In 1991, Scully brought suit against Harbour, Baker and Nowicki to recover for his
injuries. Harbour, Baker and Nowicki tendered the defense of the suit to National. National
denied its duty to defend, maintaining that Harbour, Baker and Nowicki were not additional
insureds under its policy with Gateway because a written agreement to add them had not been
executed at the time of Scully’s accident. As a result, the defense was taken over by Liberty,
Baker’s primary insurer. In 1996, Scully’s suit settled for $2.5 million. Liberty paid its policy
limit, and Cincinnati, Baker’s excess insurer, paid the remainder of the settlement. Liberty then
assigned its right to seek recovery of its portion of the settlement to Cincinnati.

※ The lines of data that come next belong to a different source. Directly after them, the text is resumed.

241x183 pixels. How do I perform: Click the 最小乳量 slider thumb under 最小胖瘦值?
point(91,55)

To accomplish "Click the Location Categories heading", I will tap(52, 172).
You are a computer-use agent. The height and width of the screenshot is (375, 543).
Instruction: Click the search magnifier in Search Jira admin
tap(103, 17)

Meanwhile, in 1995, Harbour, Baker and Nowicki filed suit against National seeking a
declaration that National had a duty to defend and indemnify them in Scully’s underlying suit.

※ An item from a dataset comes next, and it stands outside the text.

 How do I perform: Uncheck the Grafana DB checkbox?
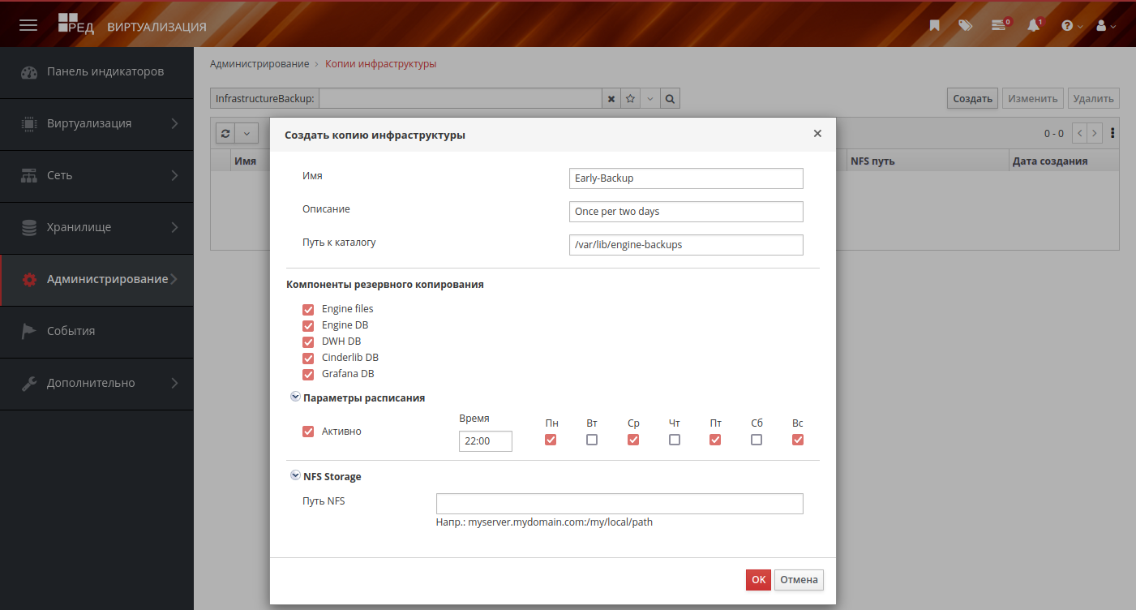[x=308, y=374]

They argued that they were additional insureds under National’s policy with Gateway by virtue of
Gateway’s oral promise to make them additional insureds. Cincinnati, as the subrogee of
Harbour, Baker and Nowicki, was substituted as the plaintiff in that suit. Cincinnati and
National filed cross-motions for summary judgment. After the circuit court denied those
motions, Cincinnati and National subsequently settled their dispute for the limits of the National
policy.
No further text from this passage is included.